__Work task__
Only the text of the entries below should appear in your exact transcription; leave out every picture.

__Information supplied__
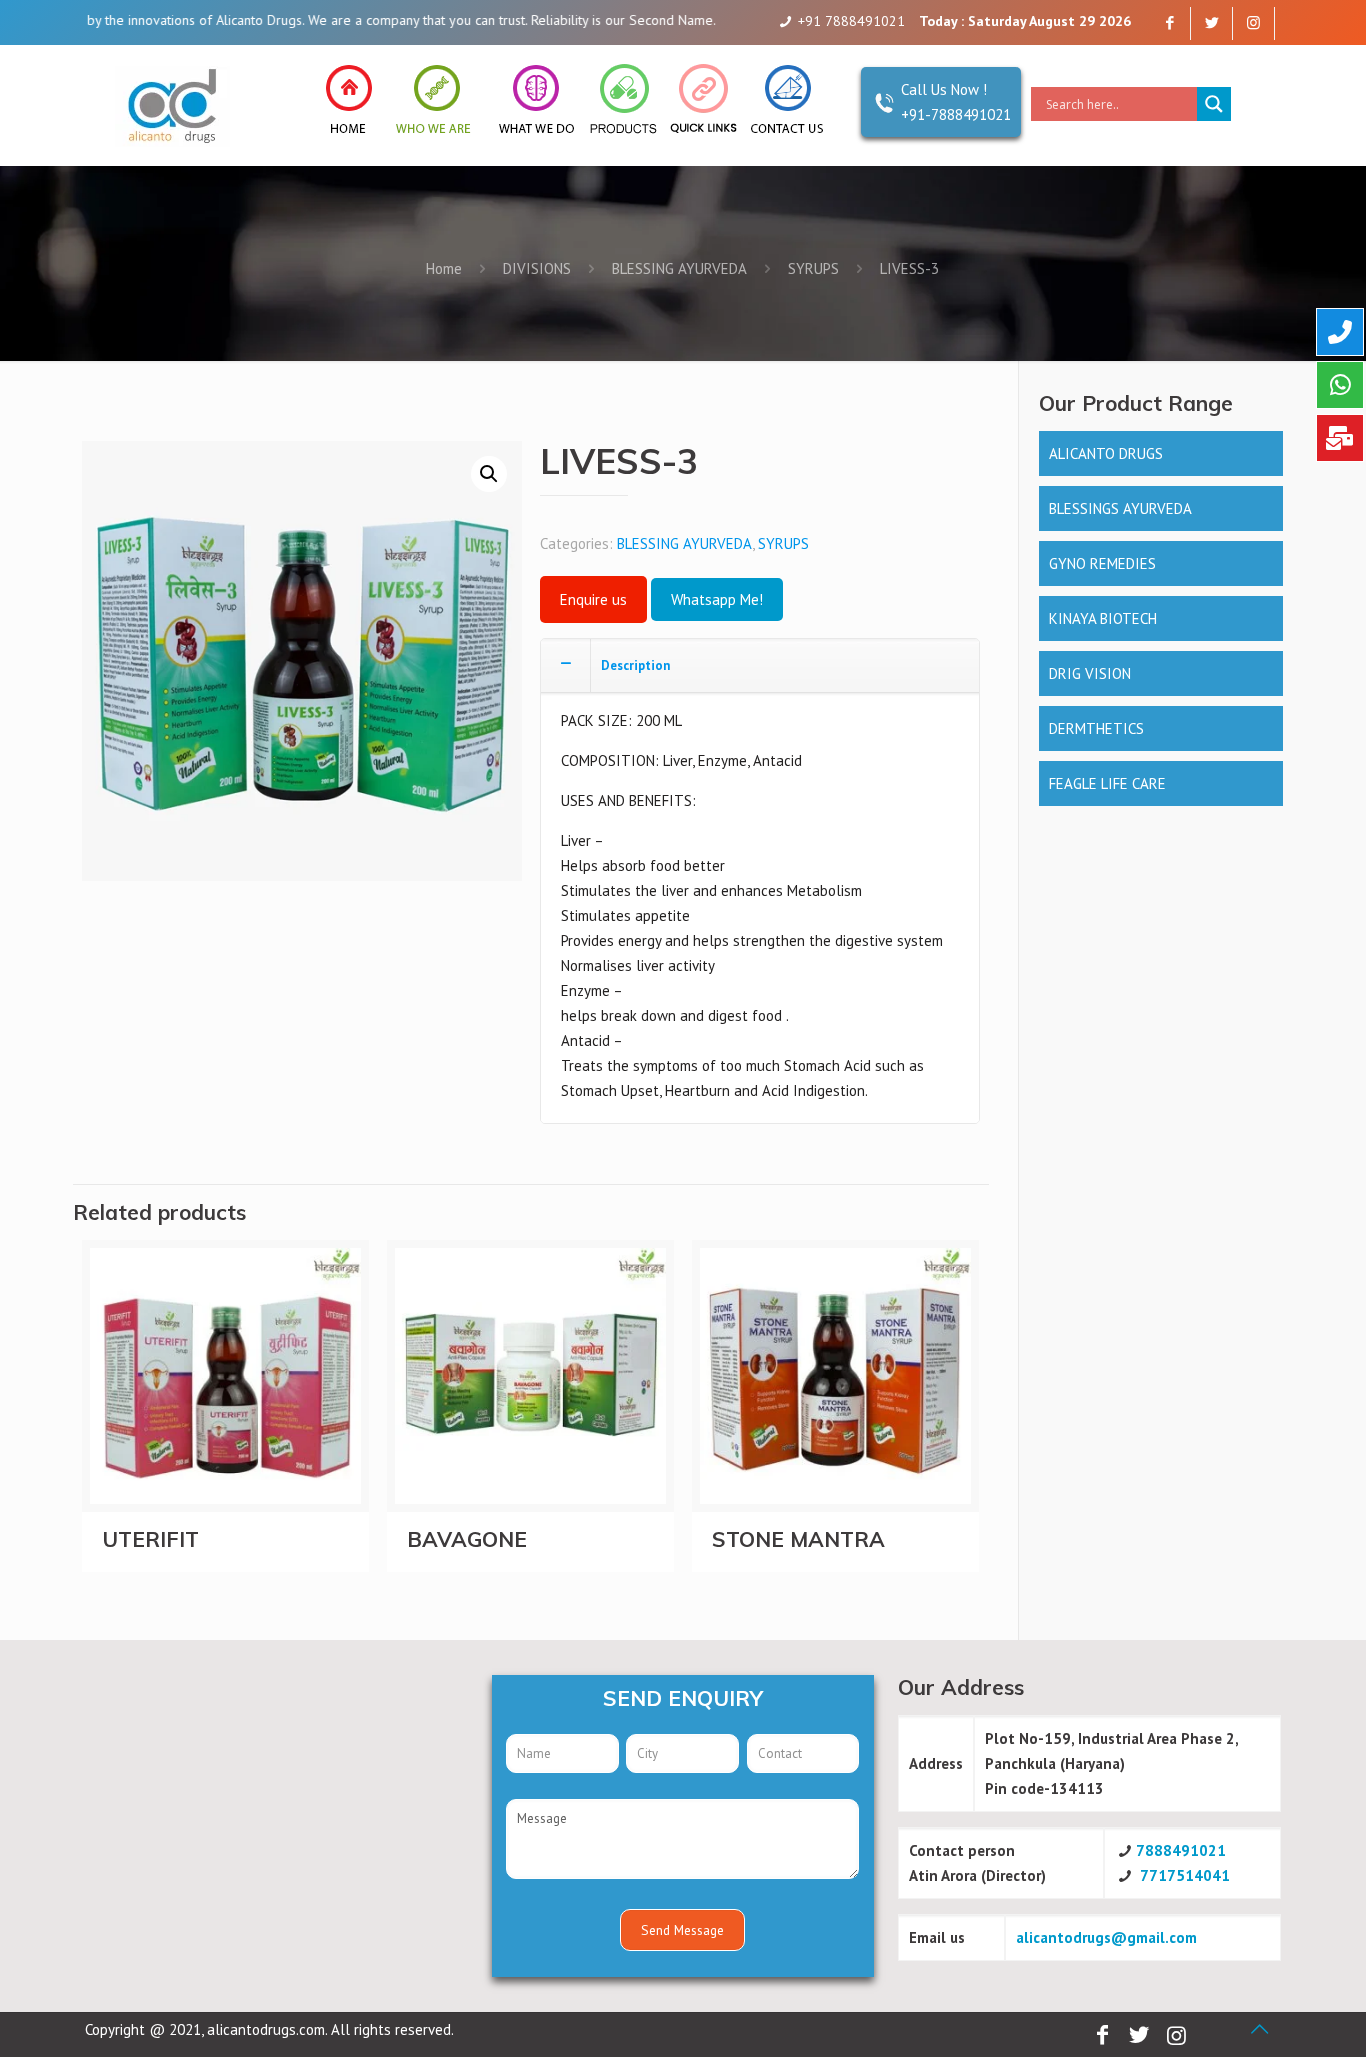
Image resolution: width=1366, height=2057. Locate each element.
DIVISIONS (537, 268)
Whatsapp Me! (717, 599)
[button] (489, 474)
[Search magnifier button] (1214, 104)
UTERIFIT (150, 1539)
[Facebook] (1169, 22)
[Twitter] (1211, 22)
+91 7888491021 (851, 21)
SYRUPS (813, 268)
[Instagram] (1253, 22)
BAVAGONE (467, 1539)
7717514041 (1185, 1875)
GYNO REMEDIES (1102, 563)
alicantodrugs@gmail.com (1106, 1937)
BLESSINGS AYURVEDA (1120, 508)
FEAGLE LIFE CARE (1107, 783)
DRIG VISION (1090, 673)
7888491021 (1181, 1850)
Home (444, 268)
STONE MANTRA (798, 1539)
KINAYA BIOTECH (1103, 618)
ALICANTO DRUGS (1106, 453)
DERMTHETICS (1096, 728)
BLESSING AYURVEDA (679, 268)
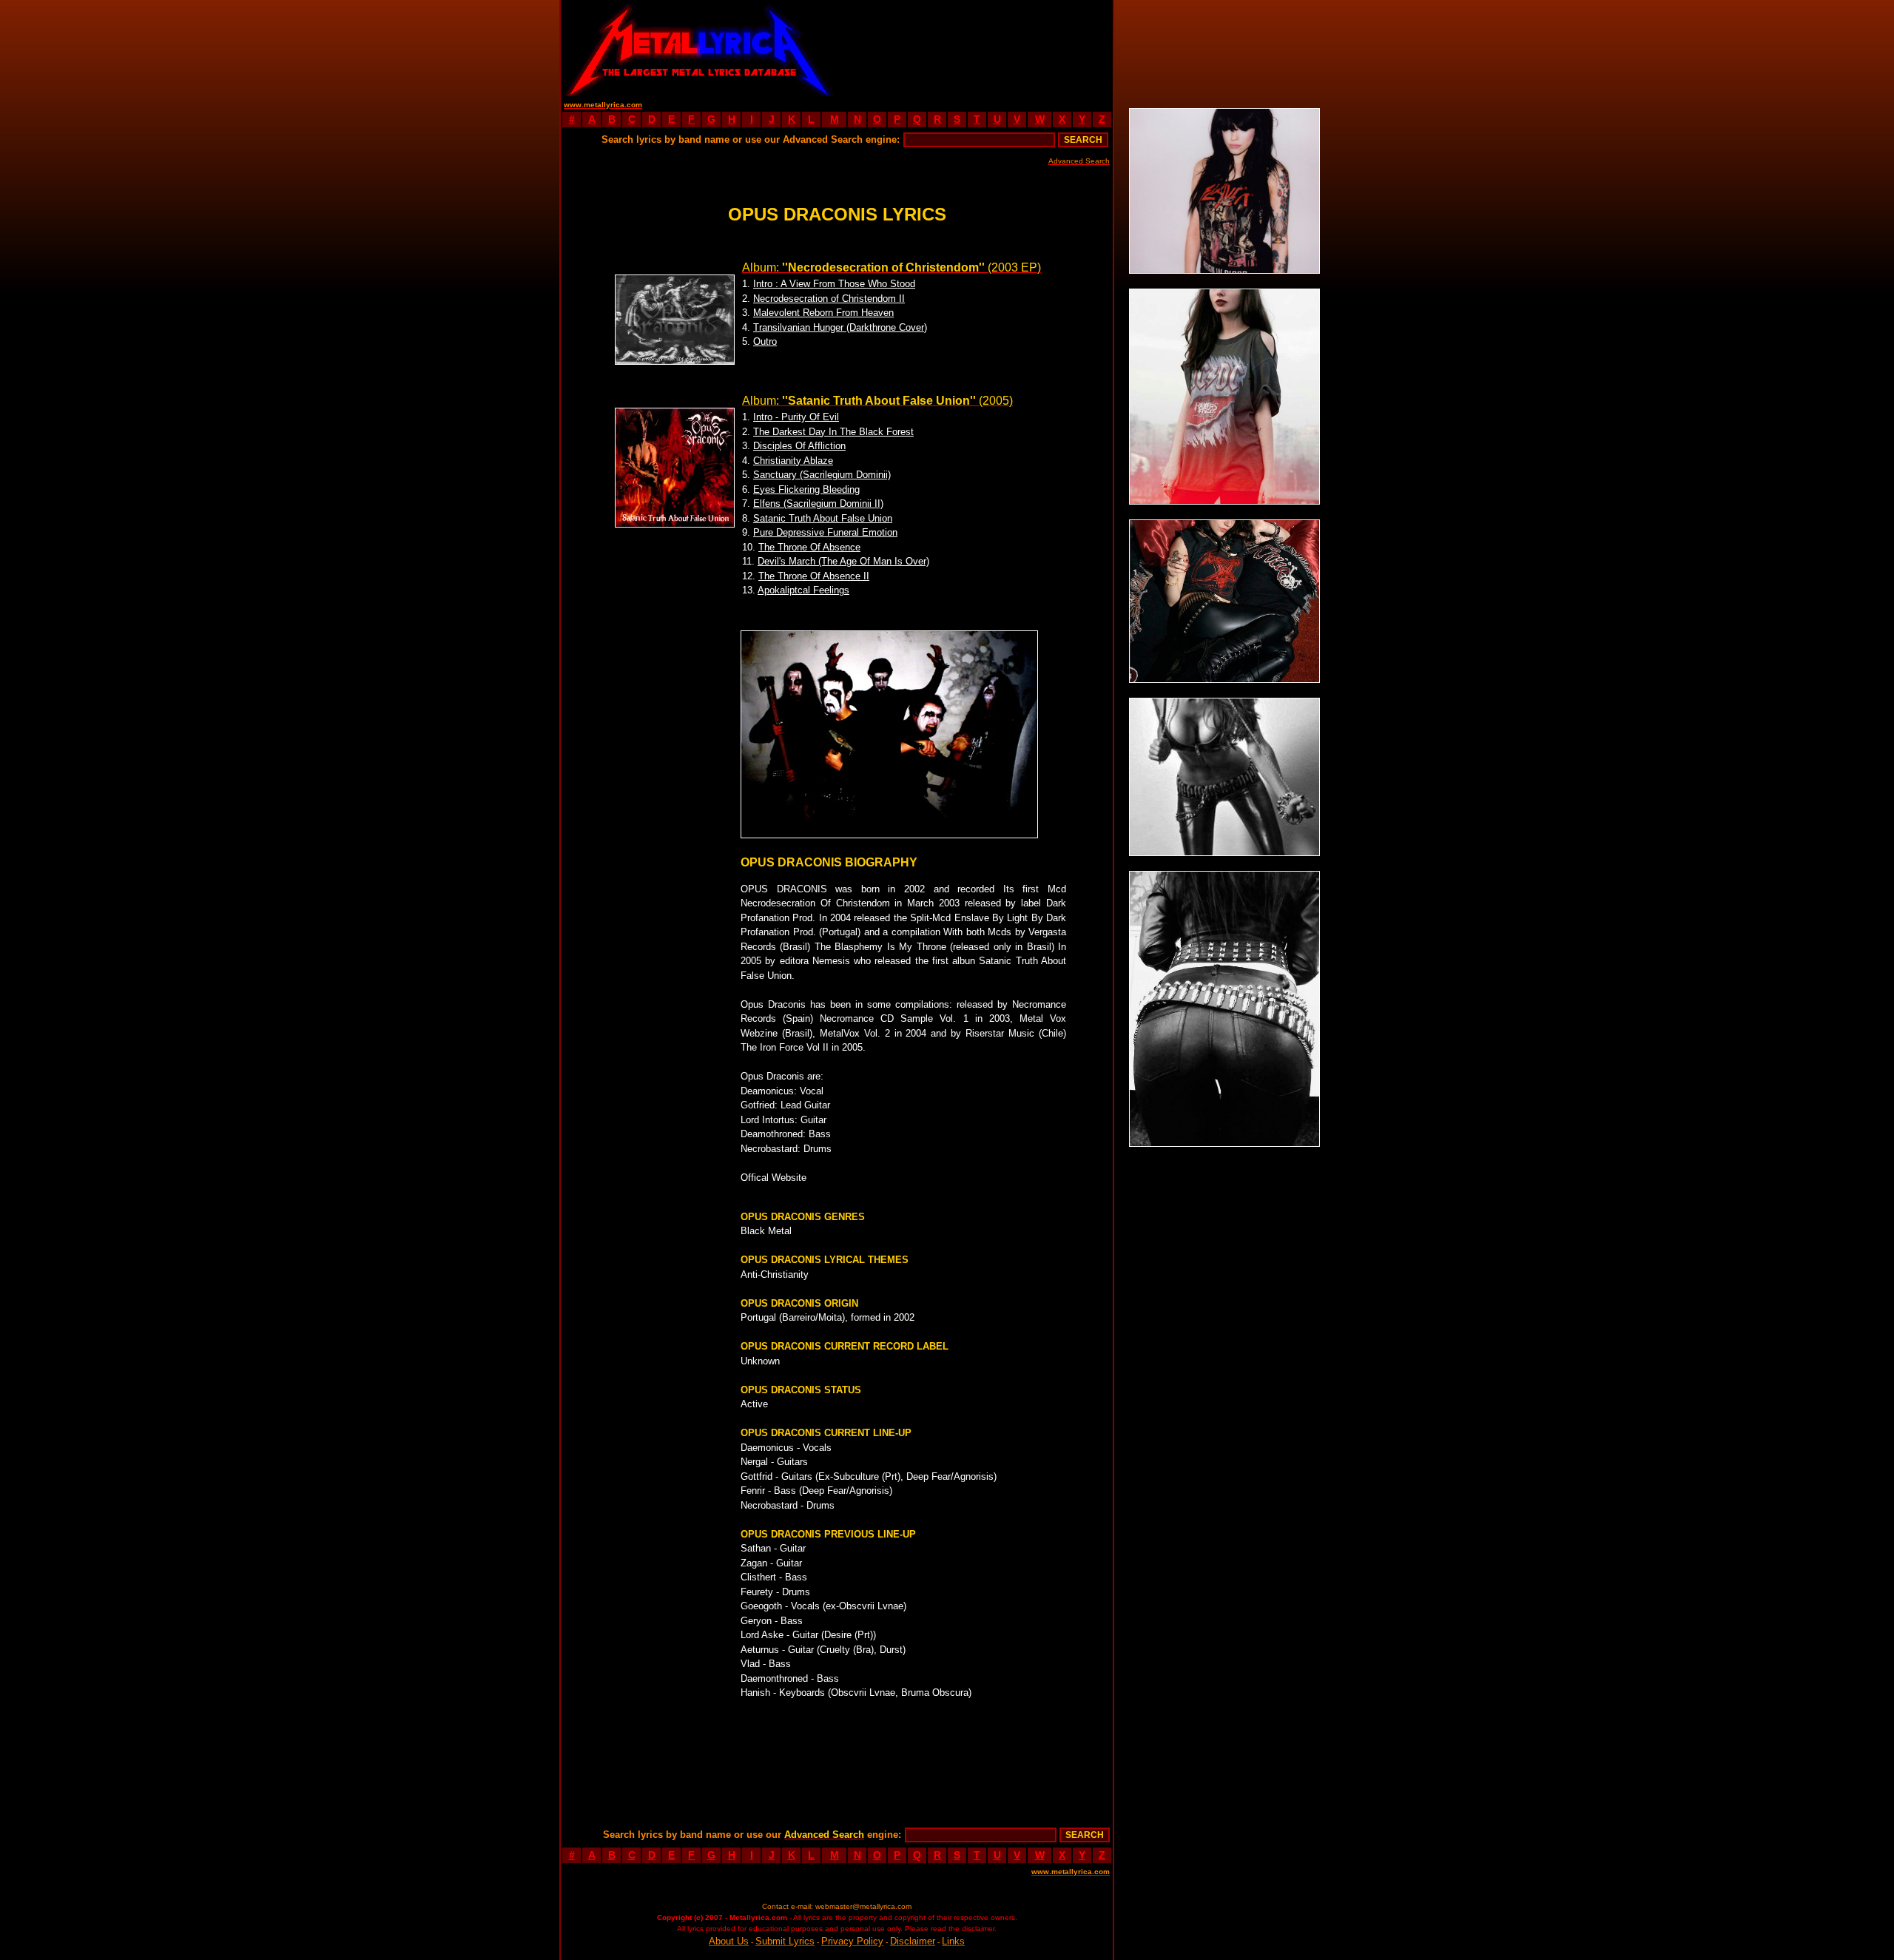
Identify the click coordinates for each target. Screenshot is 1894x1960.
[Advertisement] (975, 48)
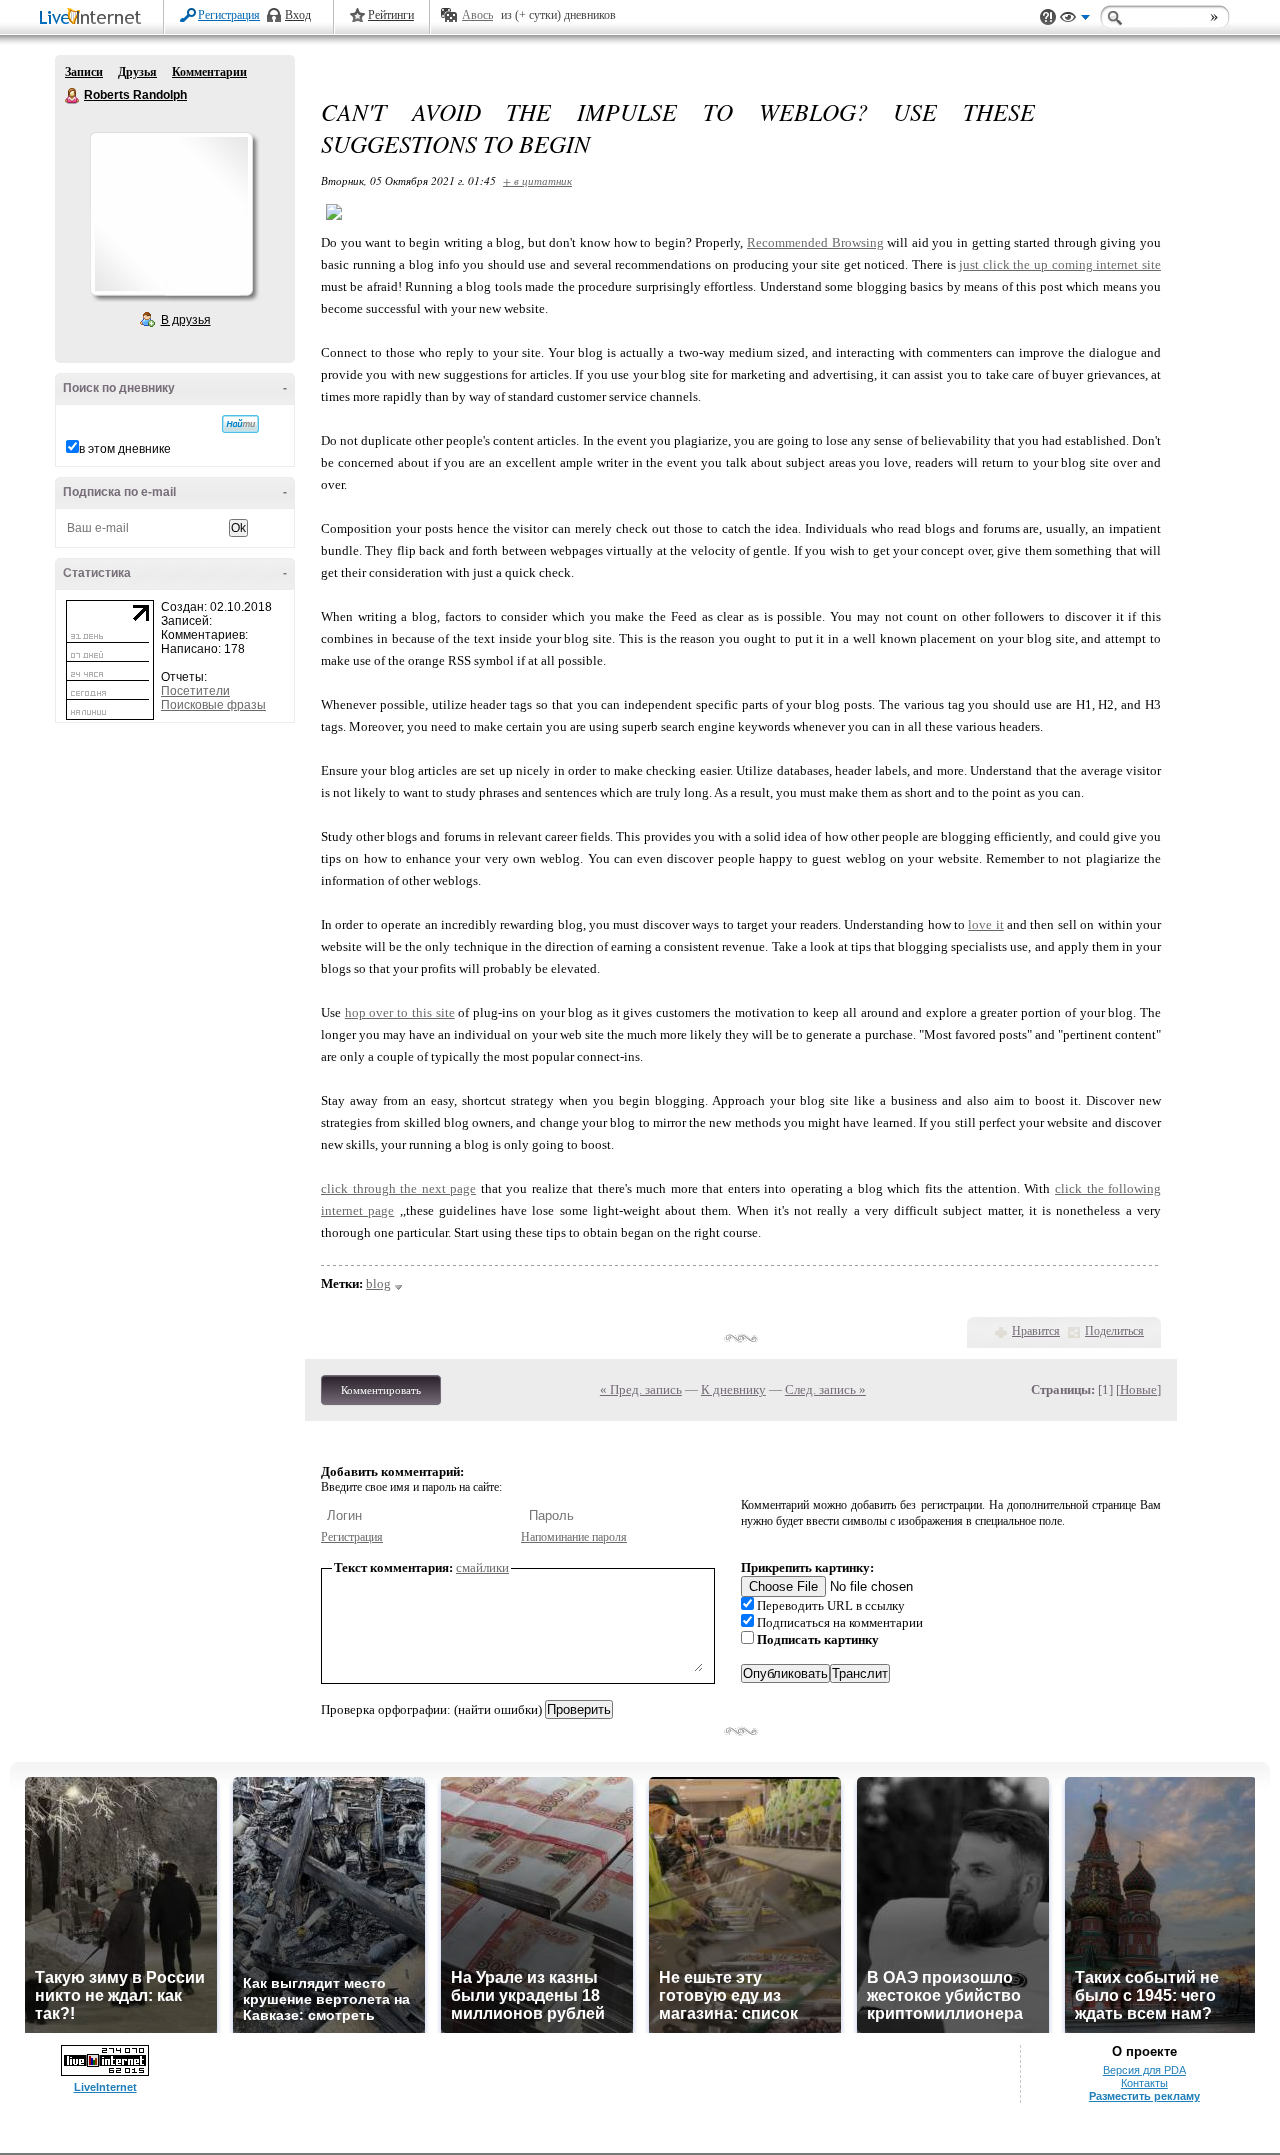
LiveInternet (94, 18)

__Your solution__
Image resolution: width=1366, height=2057. Locate each element.
DIVISIONS (537, 268)
Whatsapp Me! (717, 599)
[button] (489, 474)
[Search magnifier button] (1214, 104)
UTERIFIT (150, 1539)
[Facebook] (1169, 22)
[Twitter] (1211, 22)
+91 7888491021 (851, 21)
SYRUPS (813, 268)
[Instagram] (1253, 22)
BAVAGONE (467, 1539)
7717514041 (1185, 1875)
GYNO REMEDIES (1102, 563)
alicantodrugs@gmail.com (1106, 1937)
BLESSINGS AYURVEDA (1120, 508)
FEAGLE LIFE CARE (1107, 783)
DRIG VISION (1090, 673)
7888491021 (1181, 1850)
Home (444, 268)
STONE MANTRA (798, 1539)
KINAYA BIOTECH (1103, 618)
ALICANTO DRUGS (1106, 453)
DERMTHETICS (1096, 728)
BLESSING AYURVEDA (679, 268)
Identify the click coordinates for each target. Screenshot is 1894x1960.
[Advertisement] (975, 48)
LiveInternet (94, 18)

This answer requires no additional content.